Here’s a new study on BuzzFeed and Facebook sharing. It’s part of BuzzFeed launching a new “data blog” this week and all that good stuff. To wit:
BuzzFeed’s data team recently analyzed the correlation between sharing on Facebookand reading on its website in August. What it found, which it will publish on a new team blog launching this week, showed that on average people who shared spent 68% more time on a page than people who did not. The longer a reader spent on a story, the more likely he or she was to share it on Facebook.
That seems to indicate people do read, then share. In fact, BuzzFeed has social share buttons all over their articles — sharing is basically why they exist — but oftentimes, people scroll back to the top and use those buttons, as opposed to the ones at the bottom (where they would be looking when they finished an article). You’d assume people scroll back up because most sites have the share buttons at the top (damn my website!), so this data all seems to align. People read, then they share. That’s the right way!
Here’s the problem: this data is just about BuzzFeed and shares to Facebook. It says nothing about, say, Time Magazine and shares to Twitter. So we can’t broadly extrapolate.
Previous studies like this have looked more at tweets:
Chartbeat’s lead data scientist Josh Schwartz later clarified to The Verge that Haile was talking specifically about tweets, although the expectation is that Facebook shares would reflect the same pattern. While greater social media shares clearly increase the amount of traffic to an article, that doesn’t necessarily mean that more people will actually read it.
“There is obviously a correlation between number of tweets and total volume of traffic that goes to an article,” he says. “But just not a relationship between stories that are most heavily consumed and stories that are most heavily tweeted.”
I wouldn’t necessarily think the pattern of FB shares would be the same as Twitter shares, but that’s neither here nor there.
Here’s some more data on this — again originating with Chartbeat — via Slate, and this contains a few graphs as well. Basically, no one reads articles past the 50th-percentile mark. I guess it’s time for me to wrap this thing up, then.
Remember the ol’ “If you see something, say something?” Seems like it became “If you see something, tweet something.” That does clutter feeds and make social less of an organic process, yep. We’re all guilty of this, those — so let’s not point fingers. Let’s just share some stuff we think might be cool — you know, had we actually read it.
You can see link sharing as a form of collecting topics for later reading as an info bundle.
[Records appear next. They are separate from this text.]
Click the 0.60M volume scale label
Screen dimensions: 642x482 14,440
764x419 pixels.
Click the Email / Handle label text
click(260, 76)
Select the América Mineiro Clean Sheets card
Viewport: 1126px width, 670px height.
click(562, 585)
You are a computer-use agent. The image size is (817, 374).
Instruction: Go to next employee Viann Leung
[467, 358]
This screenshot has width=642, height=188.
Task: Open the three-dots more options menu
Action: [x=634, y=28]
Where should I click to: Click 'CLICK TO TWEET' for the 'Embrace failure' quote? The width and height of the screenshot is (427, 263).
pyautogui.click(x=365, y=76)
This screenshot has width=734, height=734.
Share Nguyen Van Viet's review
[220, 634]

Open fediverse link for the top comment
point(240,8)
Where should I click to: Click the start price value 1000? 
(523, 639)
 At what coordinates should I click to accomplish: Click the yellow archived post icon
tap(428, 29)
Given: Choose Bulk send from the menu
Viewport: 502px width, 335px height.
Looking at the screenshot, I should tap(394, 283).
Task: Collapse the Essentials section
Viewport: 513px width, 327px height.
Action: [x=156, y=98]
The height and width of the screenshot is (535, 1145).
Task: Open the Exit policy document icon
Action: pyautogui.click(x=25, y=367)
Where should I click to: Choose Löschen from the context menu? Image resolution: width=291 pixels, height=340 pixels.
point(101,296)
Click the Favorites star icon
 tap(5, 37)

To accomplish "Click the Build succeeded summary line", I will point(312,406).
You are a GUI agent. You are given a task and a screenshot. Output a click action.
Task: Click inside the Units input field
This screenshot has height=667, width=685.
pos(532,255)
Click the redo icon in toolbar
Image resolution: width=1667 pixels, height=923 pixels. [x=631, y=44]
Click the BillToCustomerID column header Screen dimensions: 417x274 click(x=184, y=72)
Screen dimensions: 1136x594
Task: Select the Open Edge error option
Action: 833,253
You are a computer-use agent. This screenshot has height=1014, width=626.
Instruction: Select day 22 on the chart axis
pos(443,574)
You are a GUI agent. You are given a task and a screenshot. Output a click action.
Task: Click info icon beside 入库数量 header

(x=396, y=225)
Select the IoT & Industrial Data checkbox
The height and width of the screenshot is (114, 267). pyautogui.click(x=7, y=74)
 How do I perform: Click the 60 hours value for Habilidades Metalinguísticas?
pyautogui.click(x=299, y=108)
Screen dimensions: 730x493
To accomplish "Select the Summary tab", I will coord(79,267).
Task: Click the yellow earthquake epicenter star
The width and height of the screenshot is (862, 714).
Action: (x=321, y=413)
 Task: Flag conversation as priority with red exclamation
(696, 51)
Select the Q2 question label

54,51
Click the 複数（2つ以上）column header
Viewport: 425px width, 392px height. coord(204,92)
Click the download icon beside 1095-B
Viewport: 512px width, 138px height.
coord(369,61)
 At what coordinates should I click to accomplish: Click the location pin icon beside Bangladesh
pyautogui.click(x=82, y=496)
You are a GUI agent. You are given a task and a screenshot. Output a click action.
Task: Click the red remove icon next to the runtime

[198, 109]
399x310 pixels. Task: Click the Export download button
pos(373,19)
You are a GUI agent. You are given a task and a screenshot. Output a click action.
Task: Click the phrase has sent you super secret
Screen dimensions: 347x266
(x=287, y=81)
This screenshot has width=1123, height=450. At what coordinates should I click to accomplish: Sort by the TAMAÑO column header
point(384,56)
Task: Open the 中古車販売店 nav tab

The real value of sharing is that it bookmarks what you find. Skimming and then reading later – pocket and evernote facilitate this. It is mobile reading for a reason. Good headlines help you cut through the clutter and see themes and patterns.
Although I agree there is a social performance aspect in telling communities that you read articles like ‘this’.
I do agree that the headline has probably become more important than ever in the modern context.